==== EXERCISE DATA ====

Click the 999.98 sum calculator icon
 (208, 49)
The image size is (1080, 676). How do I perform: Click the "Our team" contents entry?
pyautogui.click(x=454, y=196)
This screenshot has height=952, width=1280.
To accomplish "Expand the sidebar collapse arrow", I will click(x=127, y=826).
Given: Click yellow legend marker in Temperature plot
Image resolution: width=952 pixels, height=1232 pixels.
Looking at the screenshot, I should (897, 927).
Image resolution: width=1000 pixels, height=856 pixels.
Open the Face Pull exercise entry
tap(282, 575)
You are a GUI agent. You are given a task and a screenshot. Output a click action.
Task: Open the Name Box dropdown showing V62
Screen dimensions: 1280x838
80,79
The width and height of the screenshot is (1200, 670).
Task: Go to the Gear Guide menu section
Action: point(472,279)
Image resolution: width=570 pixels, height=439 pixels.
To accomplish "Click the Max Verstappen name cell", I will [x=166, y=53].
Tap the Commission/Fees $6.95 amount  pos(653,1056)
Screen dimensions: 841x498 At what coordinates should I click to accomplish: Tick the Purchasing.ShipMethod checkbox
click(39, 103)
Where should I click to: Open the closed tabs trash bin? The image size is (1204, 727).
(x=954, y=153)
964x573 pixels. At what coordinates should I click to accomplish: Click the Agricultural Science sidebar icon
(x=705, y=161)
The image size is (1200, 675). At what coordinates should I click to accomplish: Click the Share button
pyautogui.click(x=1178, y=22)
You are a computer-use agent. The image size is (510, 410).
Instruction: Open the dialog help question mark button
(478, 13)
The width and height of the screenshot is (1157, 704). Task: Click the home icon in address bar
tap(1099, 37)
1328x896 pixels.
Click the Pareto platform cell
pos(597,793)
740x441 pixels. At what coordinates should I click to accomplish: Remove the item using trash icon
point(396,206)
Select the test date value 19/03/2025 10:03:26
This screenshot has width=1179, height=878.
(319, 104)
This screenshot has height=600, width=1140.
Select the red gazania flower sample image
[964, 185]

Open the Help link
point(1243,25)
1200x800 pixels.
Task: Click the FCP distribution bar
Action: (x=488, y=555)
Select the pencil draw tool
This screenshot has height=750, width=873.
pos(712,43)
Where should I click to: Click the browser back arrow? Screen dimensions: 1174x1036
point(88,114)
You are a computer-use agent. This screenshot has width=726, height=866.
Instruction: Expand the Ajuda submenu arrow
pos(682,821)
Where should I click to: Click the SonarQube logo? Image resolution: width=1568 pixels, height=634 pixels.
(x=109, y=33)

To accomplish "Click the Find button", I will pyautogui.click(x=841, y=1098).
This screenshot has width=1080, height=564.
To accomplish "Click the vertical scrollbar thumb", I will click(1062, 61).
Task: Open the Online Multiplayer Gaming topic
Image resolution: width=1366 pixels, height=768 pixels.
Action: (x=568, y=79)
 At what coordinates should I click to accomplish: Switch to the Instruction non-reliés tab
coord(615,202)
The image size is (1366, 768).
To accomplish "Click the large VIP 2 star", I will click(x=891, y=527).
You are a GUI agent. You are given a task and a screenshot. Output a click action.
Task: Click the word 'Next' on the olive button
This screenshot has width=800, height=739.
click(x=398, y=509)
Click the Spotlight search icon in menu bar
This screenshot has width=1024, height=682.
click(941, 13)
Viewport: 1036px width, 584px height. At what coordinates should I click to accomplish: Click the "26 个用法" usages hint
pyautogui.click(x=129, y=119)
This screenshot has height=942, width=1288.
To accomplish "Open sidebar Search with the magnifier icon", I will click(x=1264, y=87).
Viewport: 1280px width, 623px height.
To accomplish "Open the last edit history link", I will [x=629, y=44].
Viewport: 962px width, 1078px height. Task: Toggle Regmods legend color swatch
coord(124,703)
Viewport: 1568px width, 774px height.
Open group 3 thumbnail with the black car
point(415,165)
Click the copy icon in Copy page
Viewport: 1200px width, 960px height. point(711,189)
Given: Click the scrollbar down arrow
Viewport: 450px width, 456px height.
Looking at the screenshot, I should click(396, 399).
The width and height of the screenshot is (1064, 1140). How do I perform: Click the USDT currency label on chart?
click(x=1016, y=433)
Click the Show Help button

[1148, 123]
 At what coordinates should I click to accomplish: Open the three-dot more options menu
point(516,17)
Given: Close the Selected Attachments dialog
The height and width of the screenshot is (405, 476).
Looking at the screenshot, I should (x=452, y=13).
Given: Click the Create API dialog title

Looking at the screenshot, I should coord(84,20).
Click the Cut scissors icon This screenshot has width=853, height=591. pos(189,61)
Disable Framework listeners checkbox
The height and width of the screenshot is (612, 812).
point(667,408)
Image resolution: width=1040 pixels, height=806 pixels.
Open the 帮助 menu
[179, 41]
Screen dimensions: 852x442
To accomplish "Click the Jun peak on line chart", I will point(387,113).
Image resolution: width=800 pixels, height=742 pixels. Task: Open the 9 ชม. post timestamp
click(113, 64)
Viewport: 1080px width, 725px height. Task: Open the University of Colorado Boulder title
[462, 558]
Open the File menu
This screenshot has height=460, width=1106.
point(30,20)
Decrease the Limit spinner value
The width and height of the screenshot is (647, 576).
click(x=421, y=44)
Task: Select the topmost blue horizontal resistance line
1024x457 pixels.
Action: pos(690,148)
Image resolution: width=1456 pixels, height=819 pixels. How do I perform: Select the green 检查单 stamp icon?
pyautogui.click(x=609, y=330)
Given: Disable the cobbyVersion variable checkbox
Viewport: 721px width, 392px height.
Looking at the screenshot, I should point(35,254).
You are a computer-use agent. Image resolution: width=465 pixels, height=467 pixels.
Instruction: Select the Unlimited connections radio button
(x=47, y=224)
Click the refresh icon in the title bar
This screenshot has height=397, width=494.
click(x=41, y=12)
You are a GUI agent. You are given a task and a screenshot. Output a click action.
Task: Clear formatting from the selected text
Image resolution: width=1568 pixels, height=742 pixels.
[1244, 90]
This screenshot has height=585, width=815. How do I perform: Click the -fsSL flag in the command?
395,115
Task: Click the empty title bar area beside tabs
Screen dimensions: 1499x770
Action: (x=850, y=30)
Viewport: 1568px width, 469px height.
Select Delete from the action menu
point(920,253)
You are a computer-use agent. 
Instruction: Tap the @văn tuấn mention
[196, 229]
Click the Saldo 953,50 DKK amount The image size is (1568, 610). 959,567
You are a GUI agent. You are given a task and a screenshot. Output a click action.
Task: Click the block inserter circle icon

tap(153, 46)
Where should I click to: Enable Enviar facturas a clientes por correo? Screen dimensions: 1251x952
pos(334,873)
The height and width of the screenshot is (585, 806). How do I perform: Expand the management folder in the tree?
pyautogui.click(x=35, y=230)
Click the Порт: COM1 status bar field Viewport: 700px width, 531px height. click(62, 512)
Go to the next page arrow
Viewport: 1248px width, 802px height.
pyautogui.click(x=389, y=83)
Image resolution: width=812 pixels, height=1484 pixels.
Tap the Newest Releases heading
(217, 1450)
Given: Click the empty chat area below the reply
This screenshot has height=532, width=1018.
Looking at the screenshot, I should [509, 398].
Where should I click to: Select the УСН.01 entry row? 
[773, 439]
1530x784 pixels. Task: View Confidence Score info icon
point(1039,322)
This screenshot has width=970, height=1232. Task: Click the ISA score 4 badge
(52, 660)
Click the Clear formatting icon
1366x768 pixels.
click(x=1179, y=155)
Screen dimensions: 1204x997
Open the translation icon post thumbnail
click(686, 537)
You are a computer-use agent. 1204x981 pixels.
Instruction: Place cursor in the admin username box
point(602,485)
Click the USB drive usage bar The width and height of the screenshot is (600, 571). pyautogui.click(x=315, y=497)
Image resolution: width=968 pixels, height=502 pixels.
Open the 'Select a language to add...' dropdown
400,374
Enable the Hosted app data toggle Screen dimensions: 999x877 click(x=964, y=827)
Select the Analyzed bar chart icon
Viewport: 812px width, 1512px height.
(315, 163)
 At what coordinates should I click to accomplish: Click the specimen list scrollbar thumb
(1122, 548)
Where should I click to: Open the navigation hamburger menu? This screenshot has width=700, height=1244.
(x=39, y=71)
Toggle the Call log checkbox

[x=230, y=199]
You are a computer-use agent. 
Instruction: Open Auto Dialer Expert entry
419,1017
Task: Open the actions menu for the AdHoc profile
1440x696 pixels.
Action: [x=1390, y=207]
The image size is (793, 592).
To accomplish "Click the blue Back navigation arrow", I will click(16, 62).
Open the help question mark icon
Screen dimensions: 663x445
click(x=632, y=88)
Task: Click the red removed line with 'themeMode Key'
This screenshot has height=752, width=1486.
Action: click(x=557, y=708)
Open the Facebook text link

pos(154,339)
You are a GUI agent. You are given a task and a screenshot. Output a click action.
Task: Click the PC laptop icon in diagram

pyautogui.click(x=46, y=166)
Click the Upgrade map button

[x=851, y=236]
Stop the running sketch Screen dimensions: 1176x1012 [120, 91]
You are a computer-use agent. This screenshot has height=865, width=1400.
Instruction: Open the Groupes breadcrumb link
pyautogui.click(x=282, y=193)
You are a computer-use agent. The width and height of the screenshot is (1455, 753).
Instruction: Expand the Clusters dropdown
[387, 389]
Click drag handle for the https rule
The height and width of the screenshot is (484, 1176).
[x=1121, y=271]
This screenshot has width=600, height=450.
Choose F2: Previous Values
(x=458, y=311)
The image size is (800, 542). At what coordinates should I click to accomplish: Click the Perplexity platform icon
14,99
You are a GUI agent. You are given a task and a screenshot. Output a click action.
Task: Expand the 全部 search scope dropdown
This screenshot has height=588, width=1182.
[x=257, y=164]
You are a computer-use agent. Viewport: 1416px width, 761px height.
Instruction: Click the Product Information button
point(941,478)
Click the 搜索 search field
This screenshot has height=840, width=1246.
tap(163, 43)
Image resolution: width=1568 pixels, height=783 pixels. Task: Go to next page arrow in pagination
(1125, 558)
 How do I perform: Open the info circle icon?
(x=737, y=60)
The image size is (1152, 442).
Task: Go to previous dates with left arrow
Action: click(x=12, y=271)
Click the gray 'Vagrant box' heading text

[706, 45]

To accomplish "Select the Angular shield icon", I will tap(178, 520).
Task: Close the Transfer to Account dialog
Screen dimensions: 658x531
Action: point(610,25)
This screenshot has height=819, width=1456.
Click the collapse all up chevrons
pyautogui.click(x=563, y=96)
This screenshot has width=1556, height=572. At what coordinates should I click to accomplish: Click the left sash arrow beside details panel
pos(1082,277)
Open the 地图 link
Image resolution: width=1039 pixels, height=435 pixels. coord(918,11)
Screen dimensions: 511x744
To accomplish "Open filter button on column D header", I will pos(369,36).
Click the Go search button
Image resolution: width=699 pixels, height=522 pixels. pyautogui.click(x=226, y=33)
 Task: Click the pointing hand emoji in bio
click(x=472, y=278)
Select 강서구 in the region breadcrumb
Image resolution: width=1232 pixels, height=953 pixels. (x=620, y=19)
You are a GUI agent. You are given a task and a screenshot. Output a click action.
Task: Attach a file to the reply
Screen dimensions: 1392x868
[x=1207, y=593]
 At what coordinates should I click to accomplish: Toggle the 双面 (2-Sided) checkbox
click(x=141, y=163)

====

**PROBLEM TO SOLVE:**
With the line containing "How do I perform: Open the info circle icon?" as the start, transcribe each line through the end of the listing above, exactly and only.

**TASK SOLUTION:**
 How do I perform: Open the info circle icon?
(x=737, y=60)
The image size is (1152, 442).
Task: Go to previous dates with left arrow
Action: click(x=12, y=271)
Click the gray 'Vagrant box' heading text

[706, 45]

To accomplish "Select the Angular shield icon", I will tap(178, 520).
Task: Close the Transfer to Account dialog
Screen dimensions: 658x531
Action: point(610,25)
This screenshot has height=819, width=1456.
Click the collapse all up chevrons
pyautogui.click(x=563, y=96)
This screenshot has width=1556, height=572. At what coordinates should I click to accomplish: Click the left sash arrow beside details panel
pos(1082,277)
Open the 地图 link
Image resolution: width=1039 pixels, height=435 pixels. coord(918,11)
Screen dimensions: 511x744
To accomplish "Open filter button on column D header", I will pos(369,36).
Click the Go search button
Image resolution: width=699 pixels, height=522 pixels. pyautogui.click(x=226, y=33)
 Task: Click the pointing hand emoji in bio
click(x=472, y=278)
Select 강서구 in the region breadcrumb
Image resolution: width=1232 pixels, height=953 pixels. (x=620, y=19)
You are a GUI agent. You are given a task and a screenshot. Output a click action.
Task: Attach a file to the reply
Screen dimensions: 1392x868
[x=1207, y=593]
 At what coordinates should I click to accomplish: Toggle the 双面 (2-Sided) checkbox
click(x=141, y=163)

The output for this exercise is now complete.